[Preprint]. 2025 Jun 4:rs.3.rs-6589736. [Version 1] doi: 10.21203/rs.3.rs-6589736/v1

Table 3.

Classification performance of various ML algorithms on cold injuries among the elderly (>60 years old) population.

Method	Accuracy		Precision		Recall		F1-score
	Mean	Standard Error	Mean	Standard Error	Mean	Standard Error	Mean	Standard Error
Decision Tree	69.282	0.013	30.177	0.028	26.551	0.030	27.960	0.026
Random Forest	76.555	0.010	44.802	0.123	9.681	0.024	15.683	0.037
XGBoost	77.895	0.005	52.886	0.036	18.564	0.022	27.351	0.028
AdaBoost	76.746	0.005	47.656	0.023	26.596	0.025	33.876	0.025
Neural Network	69.665	0.018	29.444	0.037	20.683	0.022	23.617	0.022

Accuracy: Accuracy measures a classification model’s performance by calculating the ratio of correctly predicted instances to total cases. It provides an overall assessment of the model’s ability to classify data correctly.
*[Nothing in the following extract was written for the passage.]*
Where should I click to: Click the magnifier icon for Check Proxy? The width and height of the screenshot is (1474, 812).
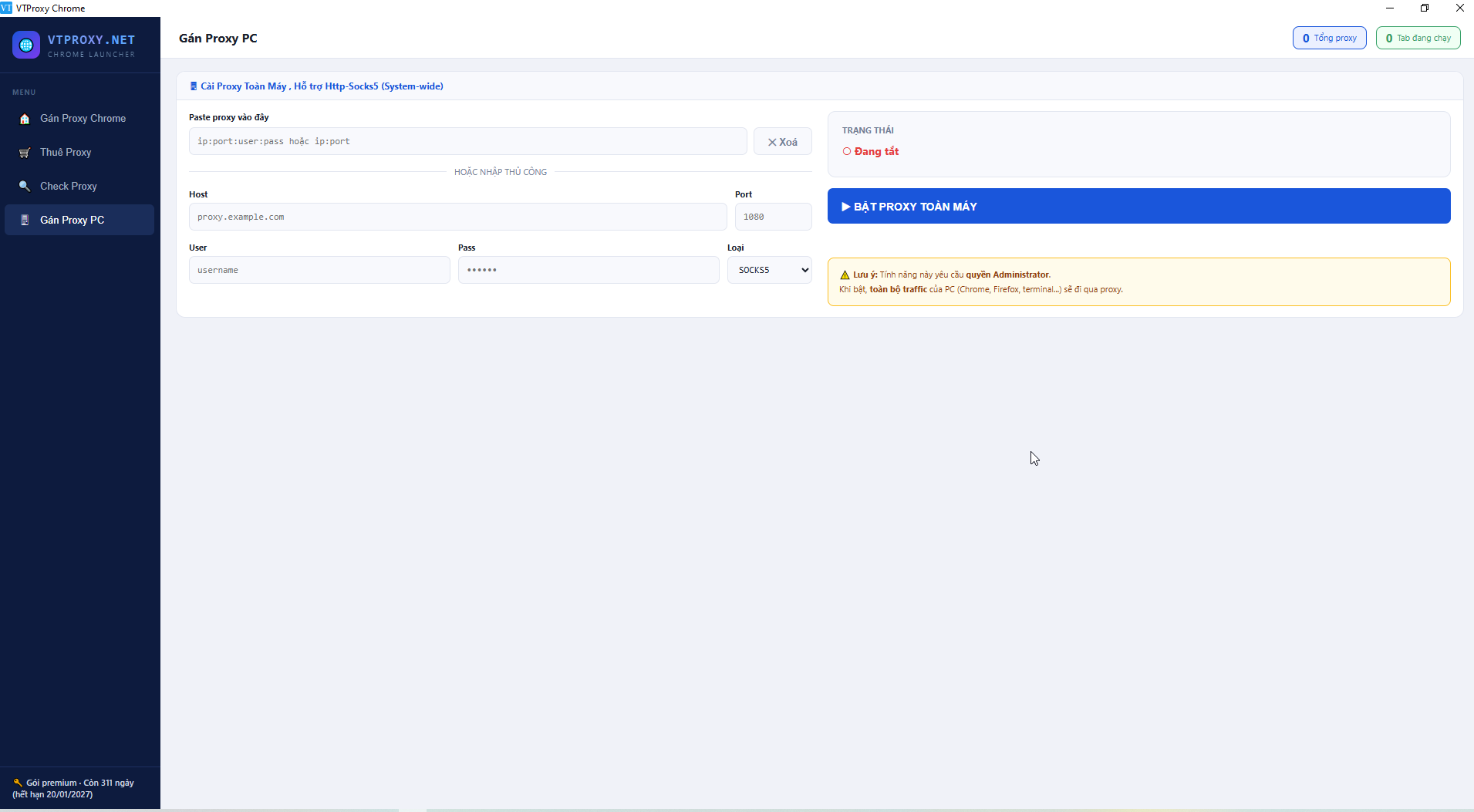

Precision: Precision is a metric that evaluates how well a classification model identifies positive instances. It represents the ratio of correctly predicted positive cases to the total number of cases predicted as positive. Precision is essential when minimizing false positives is critical.

Recall: Recall measures how effectively a model captures all the relevant positive cases and is critical when the goal is to minimize the number of missed positive instances.

F1-score: The F1-score is a machine learning metric that assesses a classification model’s performance, especially in cases with imbalanced datasets, by combining precision and recall into a single measure.